What's really interesting is that the most successful direct to consumer businesses now are adding growth through their own bricks and mortar retail experiences, completing the circle.
3. B2C services have raised the expectations of every customer.
Consumer experiences in digital are benchmarked by the big apps we all use every day in our home life: social media, getting a taxi, binge watching: they just work, and they work beautifully, as evidenced by their meteoric growth. Regardless of whether you're an Instagram addict yourself, these experiences have raised the game dramatically for businesses looking to build long-lasting relationships with their customers.
We now expect the same friction-free experiences in work and in the less fun parts of our personal lives. Starling & Monzo have given the high street banks a kick up the bum with their intuitive app experiences. Recently I've found myself spending more time than I'd have liked with the app for my mesh wifi system, because it's so infuriating to use and solve problems with. Is it because beautiful simplicity is really hard, and in a previously B2B domain like networking, technical experts can hurdle the complications and obfuscations of a poor experience?
4. The democratisation of technology.
Technology is empowering and democratising.
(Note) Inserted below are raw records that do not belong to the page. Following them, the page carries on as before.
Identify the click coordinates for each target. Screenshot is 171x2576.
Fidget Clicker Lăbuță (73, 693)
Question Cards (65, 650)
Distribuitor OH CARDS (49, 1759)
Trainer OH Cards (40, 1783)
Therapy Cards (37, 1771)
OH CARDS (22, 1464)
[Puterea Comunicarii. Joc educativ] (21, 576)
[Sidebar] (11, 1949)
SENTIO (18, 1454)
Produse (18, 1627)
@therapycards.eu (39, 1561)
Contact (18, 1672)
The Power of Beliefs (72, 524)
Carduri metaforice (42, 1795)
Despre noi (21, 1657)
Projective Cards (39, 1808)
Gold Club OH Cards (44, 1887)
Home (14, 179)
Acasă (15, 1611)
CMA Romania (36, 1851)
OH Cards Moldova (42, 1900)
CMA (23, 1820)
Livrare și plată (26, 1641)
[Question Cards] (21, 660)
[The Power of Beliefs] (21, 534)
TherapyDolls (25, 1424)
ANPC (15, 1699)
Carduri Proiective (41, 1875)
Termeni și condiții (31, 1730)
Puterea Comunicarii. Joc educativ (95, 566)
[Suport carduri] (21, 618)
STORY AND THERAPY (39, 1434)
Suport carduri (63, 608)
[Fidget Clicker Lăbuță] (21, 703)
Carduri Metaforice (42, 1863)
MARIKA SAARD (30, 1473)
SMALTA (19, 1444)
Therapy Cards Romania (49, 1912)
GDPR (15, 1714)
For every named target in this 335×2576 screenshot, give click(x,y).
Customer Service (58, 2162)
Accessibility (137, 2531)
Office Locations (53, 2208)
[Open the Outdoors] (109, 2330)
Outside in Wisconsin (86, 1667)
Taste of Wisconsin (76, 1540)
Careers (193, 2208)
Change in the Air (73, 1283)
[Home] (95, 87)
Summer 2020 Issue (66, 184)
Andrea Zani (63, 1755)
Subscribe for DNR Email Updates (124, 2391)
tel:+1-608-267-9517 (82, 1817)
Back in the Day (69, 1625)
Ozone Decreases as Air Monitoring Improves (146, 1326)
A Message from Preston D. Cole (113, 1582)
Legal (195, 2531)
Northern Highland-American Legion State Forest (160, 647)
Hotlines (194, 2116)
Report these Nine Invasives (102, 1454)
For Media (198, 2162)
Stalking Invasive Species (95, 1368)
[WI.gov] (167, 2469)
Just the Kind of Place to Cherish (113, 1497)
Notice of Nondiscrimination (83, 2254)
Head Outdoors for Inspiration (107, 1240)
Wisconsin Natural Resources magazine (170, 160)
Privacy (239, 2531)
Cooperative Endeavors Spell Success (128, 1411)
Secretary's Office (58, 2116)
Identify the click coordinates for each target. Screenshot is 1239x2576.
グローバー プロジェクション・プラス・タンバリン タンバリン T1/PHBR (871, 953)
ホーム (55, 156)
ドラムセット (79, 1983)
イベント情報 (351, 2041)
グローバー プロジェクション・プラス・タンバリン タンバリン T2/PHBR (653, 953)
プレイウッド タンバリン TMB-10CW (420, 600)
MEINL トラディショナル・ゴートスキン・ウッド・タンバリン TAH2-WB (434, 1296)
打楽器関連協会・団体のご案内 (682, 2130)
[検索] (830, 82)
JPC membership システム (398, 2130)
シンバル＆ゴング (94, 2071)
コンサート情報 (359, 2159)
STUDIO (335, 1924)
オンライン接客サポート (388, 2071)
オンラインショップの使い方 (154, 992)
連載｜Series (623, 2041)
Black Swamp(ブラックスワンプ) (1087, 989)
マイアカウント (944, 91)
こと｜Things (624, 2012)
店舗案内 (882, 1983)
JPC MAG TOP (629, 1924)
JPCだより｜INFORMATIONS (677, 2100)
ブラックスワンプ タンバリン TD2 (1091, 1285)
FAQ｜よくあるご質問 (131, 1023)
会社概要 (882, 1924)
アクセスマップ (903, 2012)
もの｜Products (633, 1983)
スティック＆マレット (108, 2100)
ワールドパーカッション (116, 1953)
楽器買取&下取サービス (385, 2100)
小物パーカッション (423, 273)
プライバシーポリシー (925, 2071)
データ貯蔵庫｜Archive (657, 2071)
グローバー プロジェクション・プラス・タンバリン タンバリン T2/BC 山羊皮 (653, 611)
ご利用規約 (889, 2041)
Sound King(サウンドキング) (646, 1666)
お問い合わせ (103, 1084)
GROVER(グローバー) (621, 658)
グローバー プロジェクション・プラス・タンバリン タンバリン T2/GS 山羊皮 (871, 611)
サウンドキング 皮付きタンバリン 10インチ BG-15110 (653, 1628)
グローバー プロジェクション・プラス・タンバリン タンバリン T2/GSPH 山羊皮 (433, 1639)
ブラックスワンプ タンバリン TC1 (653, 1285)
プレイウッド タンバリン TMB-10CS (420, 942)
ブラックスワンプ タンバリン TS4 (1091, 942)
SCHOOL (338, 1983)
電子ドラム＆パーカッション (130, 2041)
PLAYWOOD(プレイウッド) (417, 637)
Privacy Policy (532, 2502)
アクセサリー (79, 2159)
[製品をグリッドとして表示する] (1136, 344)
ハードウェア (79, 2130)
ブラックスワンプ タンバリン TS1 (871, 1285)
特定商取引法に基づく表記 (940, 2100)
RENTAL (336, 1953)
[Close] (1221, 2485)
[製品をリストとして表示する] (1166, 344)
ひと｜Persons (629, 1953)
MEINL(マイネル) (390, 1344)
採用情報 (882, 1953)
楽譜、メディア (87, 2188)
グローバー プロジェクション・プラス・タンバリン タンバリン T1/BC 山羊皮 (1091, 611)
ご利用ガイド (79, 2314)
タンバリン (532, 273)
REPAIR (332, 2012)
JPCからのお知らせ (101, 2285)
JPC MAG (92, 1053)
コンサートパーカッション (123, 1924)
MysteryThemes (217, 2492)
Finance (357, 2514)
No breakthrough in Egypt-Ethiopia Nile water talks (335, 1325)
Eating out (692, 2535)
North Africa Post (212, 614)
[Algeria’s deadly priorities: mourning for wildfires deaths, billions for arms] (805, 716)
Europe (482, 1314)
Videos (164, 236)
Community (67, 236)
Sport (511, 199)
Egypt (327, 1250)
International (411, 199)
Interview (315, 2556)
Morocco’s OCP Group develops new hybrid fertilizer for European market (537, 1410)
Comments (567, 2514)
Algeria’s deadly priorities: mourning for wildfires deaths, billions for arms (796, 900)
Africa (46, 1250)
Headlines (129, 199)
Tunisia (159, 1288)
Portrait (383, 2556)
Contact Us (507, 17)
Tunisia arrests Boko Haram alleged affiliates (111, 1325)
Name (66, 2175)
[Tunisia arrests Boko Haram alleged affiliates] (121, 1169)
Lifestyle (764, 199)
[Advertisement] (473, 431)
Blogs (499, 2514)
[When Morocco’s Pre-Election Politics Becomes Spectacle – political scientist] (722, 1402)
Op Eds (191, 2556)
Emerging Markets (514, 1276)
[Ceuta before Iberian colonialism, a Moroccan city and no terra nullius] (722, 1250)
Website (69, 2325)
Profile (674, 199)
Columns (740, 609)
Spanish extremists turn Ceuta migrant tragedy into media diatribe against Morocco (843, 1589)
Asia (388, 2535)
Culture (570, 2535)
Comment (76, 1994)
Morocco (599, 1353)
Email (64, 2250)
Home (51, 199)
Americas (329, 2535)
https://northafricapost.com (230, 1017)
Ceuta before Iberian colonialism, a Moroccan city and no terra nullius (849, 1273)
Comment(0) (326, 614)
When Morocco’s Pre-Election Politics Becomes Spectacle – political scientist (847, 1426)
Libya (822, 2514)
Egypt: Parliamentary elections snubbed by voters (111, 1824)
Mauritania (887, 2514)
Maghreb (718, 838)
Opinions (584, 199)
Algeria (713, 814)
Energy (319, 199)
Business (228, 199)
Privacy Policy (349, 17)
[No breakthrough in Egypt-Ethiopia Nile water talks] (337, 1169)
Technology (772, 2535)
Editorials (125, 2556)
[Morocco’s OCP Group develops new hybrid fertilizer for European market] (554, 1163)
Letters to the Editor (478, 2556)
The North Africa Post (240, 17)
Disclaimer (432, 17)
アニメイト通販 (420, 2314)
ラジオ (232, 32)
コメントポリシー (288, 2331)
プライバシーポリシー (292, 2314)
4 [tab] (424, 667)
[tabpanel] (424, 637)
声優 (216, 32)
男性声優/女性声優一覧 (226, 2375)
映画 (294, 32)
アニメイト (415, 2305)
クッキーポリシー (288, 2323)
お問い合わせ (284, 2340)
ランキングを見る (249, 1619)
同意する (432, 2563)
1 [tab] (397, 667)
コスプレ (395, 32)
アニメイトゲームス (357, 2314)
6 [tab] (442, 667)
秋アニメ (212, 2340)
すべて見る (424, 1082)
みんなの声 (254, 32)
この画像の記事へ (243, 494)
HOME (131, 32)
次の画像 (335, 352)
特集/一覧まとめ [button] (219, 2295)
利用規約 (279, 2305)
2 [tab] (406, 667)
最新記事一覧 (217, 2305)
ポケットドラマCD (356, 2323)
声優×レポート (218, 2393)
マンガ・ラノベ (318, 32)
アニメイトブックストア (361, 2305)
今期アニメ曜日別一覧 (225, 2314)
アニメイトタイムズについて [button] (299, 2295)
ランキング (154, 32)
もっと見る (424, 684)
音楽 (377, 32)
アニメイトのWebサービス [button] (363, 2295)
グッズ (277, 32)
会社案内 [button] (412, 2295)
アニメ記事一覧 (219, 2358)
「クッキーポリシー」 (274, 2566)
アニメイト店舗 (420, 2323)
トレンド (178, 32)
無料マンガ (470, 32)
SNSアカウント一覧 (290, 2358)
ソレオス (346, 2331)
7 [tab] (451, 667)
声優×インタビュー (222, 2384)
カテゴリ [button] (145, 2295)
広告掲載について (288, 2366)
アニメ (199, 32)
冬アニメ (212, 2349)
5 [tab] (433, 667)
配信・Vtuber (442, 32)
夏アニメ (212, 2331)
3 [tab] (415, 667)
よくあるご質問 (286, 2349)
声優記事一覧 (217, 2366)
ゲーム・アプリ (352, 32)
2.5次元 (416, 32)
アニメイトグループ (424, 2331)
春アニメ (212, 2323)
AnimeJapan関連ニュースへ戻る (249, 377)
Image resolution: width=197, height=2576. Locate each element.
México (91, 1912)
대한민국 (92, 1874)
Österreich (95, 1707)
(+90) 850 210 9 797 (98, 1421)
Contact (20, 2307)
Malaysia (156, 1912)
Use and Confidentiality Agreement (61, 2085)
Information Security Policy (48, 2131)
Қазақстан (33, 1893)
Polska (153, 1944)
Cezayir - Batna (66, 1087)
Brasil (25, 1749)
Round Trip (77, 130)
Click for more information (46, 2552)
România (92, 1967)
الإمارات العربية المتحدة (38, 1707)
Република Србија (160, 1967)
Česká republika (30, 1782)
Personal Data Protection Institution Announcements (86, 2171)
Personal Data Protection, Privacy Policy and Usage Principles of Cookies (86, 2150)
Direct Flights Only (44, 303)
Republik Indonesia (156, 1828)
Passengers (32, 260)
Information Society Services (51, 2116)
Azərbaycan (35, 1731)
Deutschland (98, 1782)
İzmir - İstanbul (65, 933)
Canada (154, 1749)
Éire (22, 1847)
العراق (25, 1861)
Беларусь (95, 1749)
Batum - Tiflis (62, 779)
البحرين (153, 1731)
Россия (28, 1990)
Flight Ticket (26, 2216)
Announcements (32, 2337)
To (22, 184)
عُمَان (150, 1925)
When I started out my career in television in 1997, 'home video', as it was called, was a small leap from the arcane and charming world of Super8 cine film.
23 years later, your latest smartphone has more powerful optical electronics than many video cameras, and millions of people all of ages are editing and adding effects to their own videos every day, on their phones.
One media professional told me this week that they'd rather use their iphone for a job than a more conventional camera, but they're worried that their clients would question their credibility. In other words, client perception has fallen behind the technological reality - how bonkers is that?
So what was previously B2B is becoming B2C, and the reverse also is true.
Many corporate procurement functions still struggle with the notion of paying for services with a credit card, yet that's how B2B subscriptions services like Dropbox and Pipedrive (CRM) or bob (People Management) take payment. POs, Invoicing, and 90-day payment terms are becoming more and more incompatible with the accelerating metabolism of digital businesses
5. Value is a universal language, with many dialects!
If good business is about selling a service or product which a customer needs at a price they're willing to pay, then we immediately have common ground between the B2C and B2B worlds. It gets more complicated though:
First, price is not the only factor. In any value exchange, time, simplicity, convenience and flexibility come into play. I would argue that these factors are not solely rational but also touch on emotional responses. You can even leave out 'desirability', which is a bedrock of many consumer products. But you still want your end users to 'love' using your product, whether they're walking a warehouse, standing at a desk in an office, or sitting in their living room.
Second, the definition of value will vary across roles in an organisation, from the end user who 'loves' using the product because it makes his job quicker and easier, to the CFO who 'loves' the product because she has saved costs and increased revenues within the business.
In a B2B setting those value arguments often play out separately to individual roles within an organisation, and they all have different nuances - yet they're all appealing to individual humans, both rational and emotional. In a B2C world, there's usually just one decision maker, combining all those factors. Either way, articulating value in marketing and product strategies must come from customer-centric decisions based on individuals, not an amorphous collective customer, and definitely not based on a seller's assumption.
There are common threads here: Digital technology is widening the possibilities of human connections, and at the same time accelerating the metabolism of businesses; which means wherever you sit on the B2B/B2C spectrum, you face similar challenges, and opportunities.